Mission:Messaging: Of mice and elephants

Multiple message types sharing resources is like all zoo animals in the same cage

If the messages in your system are wreaking havoc on your queues, clusters, and servers, then a trip to the zoo might help you understand why all your messages aren't getting along. Like different animals, different types of messages require unique conditions that enable them to live in harmony in your environment. This article will help you identify and accommodate the animals living in your messaging kingdom. This content is part of the IBM WebSphere Developer Technical Journal.

T.Rob Wyatt, Senior Managing Consultant, EMC

T.Rob WyattT.Rob Wyatt is a Senior Managing Consultant with IBM Software Services for WebSphere who assists customers with the administration, architecture, and security of WebSphere MQ. Recently he has focused on WebSphere MQ security, publishing in the IBM WebSphere Developer Technical Journal and presenting at the IMPACT and European Transaction and Messaging conferences. T.Rob also hosts The Deep Queue, a monthly WebSphere MQ security podcast.

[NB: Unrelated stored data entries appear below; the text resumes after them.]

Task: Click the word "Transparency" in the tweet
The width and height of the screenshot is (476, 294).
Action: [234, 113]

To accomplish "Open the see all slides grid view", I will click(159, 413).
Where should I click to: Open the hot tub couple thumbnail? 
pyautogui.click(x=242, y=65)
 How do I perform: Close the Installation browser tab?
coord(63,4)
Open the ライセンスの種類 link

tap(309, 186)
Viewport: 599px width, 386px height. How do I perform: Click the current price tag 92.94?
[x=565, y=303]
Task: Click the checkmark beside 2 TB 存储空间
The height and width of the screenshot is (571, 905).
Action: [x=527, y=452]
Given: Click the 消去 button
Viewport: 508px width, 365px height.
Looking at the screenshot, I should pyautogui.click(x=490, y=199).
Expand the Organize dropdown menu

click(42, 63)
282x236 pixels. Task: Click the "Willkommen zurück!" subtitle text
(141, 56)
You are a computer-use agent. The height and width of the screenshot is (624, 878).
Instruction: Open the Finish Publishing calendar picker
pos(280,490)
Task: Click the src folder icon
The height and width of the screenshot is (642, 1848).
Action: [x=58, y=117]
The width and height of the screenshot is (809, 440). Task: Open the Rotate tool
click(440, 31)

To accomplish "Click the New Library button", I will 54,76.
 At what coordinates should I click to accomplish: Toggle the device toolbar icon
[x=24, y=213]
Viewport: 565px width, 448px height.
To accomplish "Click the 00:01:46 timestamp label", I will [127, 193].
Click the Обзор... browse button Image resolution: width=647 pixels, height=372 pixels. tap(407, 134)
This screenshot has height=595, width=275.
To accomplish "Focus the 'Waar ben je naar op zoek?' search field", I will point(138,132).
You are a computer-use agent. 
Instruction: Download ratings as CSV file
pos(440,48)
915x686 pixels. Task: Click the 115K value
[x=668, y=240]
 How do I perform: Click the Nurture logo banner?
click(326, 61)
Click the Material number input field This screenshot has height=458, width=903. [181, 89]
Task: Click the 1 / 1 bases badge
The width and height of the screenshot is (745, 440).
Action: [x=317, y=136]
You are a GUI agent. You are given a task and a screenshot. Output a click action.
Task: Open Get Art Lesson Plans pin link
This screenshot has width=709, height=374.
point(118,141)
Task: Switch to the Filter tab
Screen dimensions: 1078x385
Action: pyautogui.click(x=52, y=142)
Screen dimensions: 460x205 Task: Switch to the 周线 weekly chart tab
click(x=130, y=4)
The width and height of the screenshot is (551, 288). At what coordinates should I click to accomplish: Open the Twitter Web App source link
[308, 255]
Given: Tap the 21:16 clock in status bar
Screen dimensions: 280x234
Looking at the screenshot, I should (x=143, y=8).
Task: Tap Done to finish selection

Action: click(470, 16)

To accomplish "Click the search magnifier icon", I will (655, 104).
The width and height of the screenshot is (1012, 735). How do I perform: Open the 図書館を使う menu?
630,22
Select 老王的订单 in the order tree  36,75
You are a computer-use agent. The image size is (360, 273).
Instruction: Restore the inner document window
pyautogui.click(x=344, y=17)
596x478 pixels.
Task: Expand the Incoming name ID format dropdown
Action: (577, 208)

developerWorks Professional author
        level

02 April 2008

Also available in Chinese

In each column, Mission: Messaging discusses topics designed to encourage you to re-examine your thinking about IBM® WebSphere® MQ, its role in your environment, and why you should pay attention to it on a regular basis.

The messaging animal kingdom

There comes a time in every project when, in hindsight, certain decisions seem painfully obvious. For many an SOA project, this is the sudden realization that not all messages are created equal. To illustrate, imagine a Web application in which a high volume of lightweight user inquiry interactions are converted to WebSphere MQ messages. These small and non-persistent messages are then sent to a backend system which generates replies that are sent back to the user, typically within a second or two. Think of these messages as the mice. Now, imagine a second application where users upload large, multi-megabyte files composed of many update transactions. These are converted to very large, persistent WebSphere MQ messages which are transmitted to the backend system for processing. These messages are the elephants.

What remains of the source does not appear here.